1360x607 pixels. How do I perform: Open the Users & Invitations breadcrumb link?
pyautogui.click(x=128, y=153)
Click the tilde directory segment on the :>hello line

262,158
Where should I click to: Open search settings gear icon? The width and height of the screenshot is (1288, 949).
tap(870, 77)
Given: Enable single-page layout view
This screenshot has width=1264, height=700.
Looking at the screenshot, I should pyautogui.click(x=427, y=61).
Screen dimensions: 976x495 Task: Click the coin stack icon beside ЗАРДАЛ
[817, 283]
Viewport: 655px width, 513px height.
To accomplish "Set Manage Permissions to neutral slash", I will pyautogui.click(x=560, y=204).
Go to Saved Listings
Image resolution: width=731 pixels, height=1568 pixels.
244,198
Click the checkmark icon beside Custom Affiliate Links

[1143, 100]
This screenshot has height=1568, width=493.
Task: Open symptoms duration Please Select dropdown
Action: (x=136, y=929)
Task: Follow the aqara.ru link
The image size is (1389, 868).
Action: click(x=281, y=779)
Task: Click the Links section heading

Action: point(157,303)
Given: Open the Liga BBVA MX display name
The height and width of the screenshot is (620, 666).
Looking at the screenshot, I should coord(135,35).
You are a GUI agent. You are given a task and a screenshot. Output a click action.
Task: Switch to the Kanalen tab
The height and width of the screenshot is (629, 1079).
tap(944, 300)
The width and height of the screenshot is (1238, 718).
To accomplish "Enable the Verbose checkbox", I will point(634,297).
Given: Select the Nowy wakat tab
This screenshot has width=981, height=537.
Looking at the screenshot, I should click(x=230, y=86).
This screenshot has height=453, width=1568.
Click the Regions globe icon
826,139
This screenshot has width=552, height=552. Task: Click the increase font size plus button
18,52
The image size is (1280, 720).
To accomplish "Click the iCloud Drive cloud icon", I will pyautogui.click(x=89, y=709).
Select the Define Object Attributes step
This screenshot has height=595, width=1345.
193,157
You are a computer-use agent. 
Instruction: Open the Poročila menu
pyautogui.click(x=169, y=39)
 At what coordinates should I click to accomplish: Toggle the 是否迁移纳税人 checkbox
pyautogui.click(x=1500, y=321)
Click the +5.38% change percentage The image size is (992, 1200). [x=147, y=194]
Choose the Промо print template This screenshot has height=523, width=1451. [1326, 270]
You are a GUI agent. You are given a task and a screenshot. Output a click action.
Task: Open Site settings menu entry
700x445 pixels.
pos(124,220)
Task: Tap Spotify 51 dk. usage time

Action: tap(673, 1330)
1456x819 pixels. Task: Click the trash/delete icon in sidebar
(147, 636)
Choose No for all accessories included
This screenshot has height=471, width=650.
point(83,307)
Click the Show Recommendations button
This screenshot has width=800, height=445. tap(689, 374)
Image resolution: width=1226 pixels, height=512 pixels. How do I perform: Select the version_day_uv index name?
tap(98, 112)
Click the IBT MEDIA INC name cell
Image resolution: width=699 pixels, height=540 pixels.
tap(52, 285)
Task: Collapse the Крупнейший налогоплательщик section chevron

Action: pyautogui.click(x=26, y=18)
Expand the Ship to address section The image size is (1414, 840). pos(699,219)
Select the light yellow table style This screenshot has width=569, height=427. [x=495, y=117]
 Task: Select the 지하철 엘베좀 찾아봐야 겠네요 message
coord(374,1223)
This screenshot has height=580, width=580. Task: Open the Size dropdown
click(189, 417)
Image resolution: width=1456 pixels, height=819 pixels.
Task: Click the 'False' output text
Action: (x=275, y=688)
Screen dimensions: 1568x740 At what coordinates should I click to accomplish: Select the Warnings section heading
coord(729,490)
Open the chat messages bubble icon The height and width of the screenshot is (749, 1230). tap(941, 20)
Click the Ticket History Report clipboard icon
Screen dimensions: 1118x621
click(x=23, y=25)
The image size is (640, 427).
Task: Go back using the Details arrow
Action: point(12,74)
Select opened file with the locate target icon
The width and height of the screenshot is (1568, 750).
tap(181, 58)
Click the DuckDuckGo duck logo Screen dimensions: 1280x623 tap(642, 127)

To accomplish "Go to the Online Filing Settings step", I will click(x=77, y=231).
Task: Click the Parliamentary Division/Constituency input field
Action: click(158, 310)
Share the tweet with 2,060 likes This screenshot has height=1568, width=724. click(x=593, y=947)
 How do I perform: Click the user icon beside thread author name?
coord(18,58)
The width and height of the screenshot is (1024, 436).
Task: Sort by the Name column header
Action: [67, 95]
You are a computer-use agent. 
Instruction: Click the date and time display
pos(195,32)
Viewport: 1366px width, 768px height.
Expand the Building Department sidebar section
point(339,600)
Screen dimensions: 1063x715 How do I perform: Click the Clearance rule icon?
○ ○ ○ ○ ○
Having read the entries, repeat them all exactly.

1360x607 pixels. How do I perform: Open the Users & Invitations breadcrumb link?
pyautogui.click(x=128, y=153)
Click the tilde directory segment on the :>hello line

262,158
Where should I click to: Open search settings gear icon? The width and height of the screenshot is (1288, 949).
tap(870, 77)
Given: Enable single-page layout view
This screenshot has width=1264, height=700.
Looking at the screenshot, I should pyautogui.click(x=427, y=61).
Screen dimensions: 976x495 Task: Click the coin stack icon beside ЗАРДАЛ
[817, 283]
Viewport: 655px width, 513px height.
To accomplish "Set Manage Permissions to neutral slash", I will pyautogui.click(x=560, y=204).
Go to Saved Listings
Image resolution: width=731 pixels, height=1568 pixels.
244,198
Click the checkmark icon beside Custom Affiliate Links

[1143, 100]
This screenshot has height=1568, width=493.
Task: Open symptoms duration Please Select dropdown
Action: (x=136, y=929)
Task: Follow the aqara.ru link
The image size is (1389, 868).
Action: click(x=281, y=779)
Task: Click the Links section heading

Action: point(157,303)
Given: Open the Liga BBVA MX display name
The height and width of the screenshot is (620, 666).
Looking at the screenshot, I should coord(135,35).
You are a GUI agent. You are given a task and a screenshot. Output a click action.
Task: Switch to the Kanalen tab
The height and width of the screenshot is (629, 1079).
tap(944, 300)
The width and height of the screenshot is (1238, 718).
To accomplish "Enable the Verbose checkbox", I will point(634,297).
Given: Select the Nowy wakat tab
This screenshot has width=981, height=537.
Looking at the screenshot, I should click(x=230, y=86).
This screenshot has height=453, width=1568.
Click the Regions globe icon
826,139
This screenshot has width=552, height=552. Task: Click the increase font size plus button
18,52
The image size is (1280, 720).
To accomplish "Click the iCloud Drive cloud icon", I will pyautogui.click(x=89, y=709).
Select the Define Object Attributes step
This screenshot has height=595, width=1345.
193,157
You are a computer-use agent. 
Instruction: Open the Poročila menu
pyautogui.click(x=169, y=39)
 At what coordinates should I click to accomplish: Toggle the 是否迁移纳税人 checkbox
pyautogui.click(x=1500, y=321)
Click the +5.38% change percentage The image size is (992, 1200). [x=147, y=194]
Choose the Промо print template This screenshot has height=523, width=1451. [1326, 270]
You are a GUI agent. You are given a task and a screenshot. Output a click action.
Task: Open Site settings menu entry
700x445 pixels.
pos(124,220)
Task: Tap Spotify 51 dk. usage time

Action: tap(673, 1330)
1456x819 pixels. Task: Click the trash/delete icon in sidebar
(147, 636)
Choose No for all accessories included
This screenshot has height=471, width=650.
point(83,307)
Click the Show Recommendations button
This screenshot has width=800, height=445. tap(689, 374)
Image resolution: width=1226 pixels, height=512 pixels. How do I perform: Select the version_day_uv index name?
tap(98, 112)
Click the IBT MEDIA INC name cell
Image resolution: width=699 pixels, height=540 pixels.
tap(52, 285)
Task: Collapse the Крупнейший налогоплательщик section chevron

Action: pyautogui.click(x=26, y=18)
Expand the Ship to address section The image size is (1414, 840). pos(699,219)
Select the light yellow table style This screenshot has width=569, height=427. [x=495, y=117]
 Task: Select the 지하철 엘베좀 찾아봐야 겠네요 message
coord(374,1223)
This screenshot has height=580, width=580. Task: Open the Size dropdown
click(189, 417)
Image resolution: width=1456 pixels, height=819 pixels.
Task: Click the 'False' output text
Action: (x=275, y=688)
Screen dimensions: 1568x740 At what coordinates should I click to accomplish: Select the Warnings section heading
coord(729,490)
Open the chat messages bubble icon The height and width of the screenshot is (749, 1230). tap(941, 20)
Click the Ticket History Report clipboard icon
Screen dimensions: 1118x621
click(x=23, y=25)
The image size is (640, 427).
Task: Go back using the Details arrow
Action: point(12,74)
Select opened file with the locate target icon
The width and height of the screenshot is (1568, 750).
tap(181, 58)
Click the DuckDuckGo duck logo Screen dimensions: 1280x623 tap(642, 127)

To accomplish "Go to the Online Filing Settings step", I will click(x=77, y=231).
Task: Click the Parliamentary Division/Constituency input field
Action: click(158, 310)
Share the tweet with 2,060 likes This screenshot has height=1568, width=724. click(x=593, y=947)
 How do I perform: Click the user icon beside thread author name?
coord(18,58)
The width and height of the screenshot is (1024, 436).
Task: Sort by the Name column header
Action: [67, 95]
You are a computer-use agent. 
Instruction: Click the date and time display
pos(195,32)
Viewport: 1366px width, 768px height.
Expand the Building Department sidebar section
point(339,600)
Screen dimensions: 1063x715 How do I perform: Click the Clearance rule icon?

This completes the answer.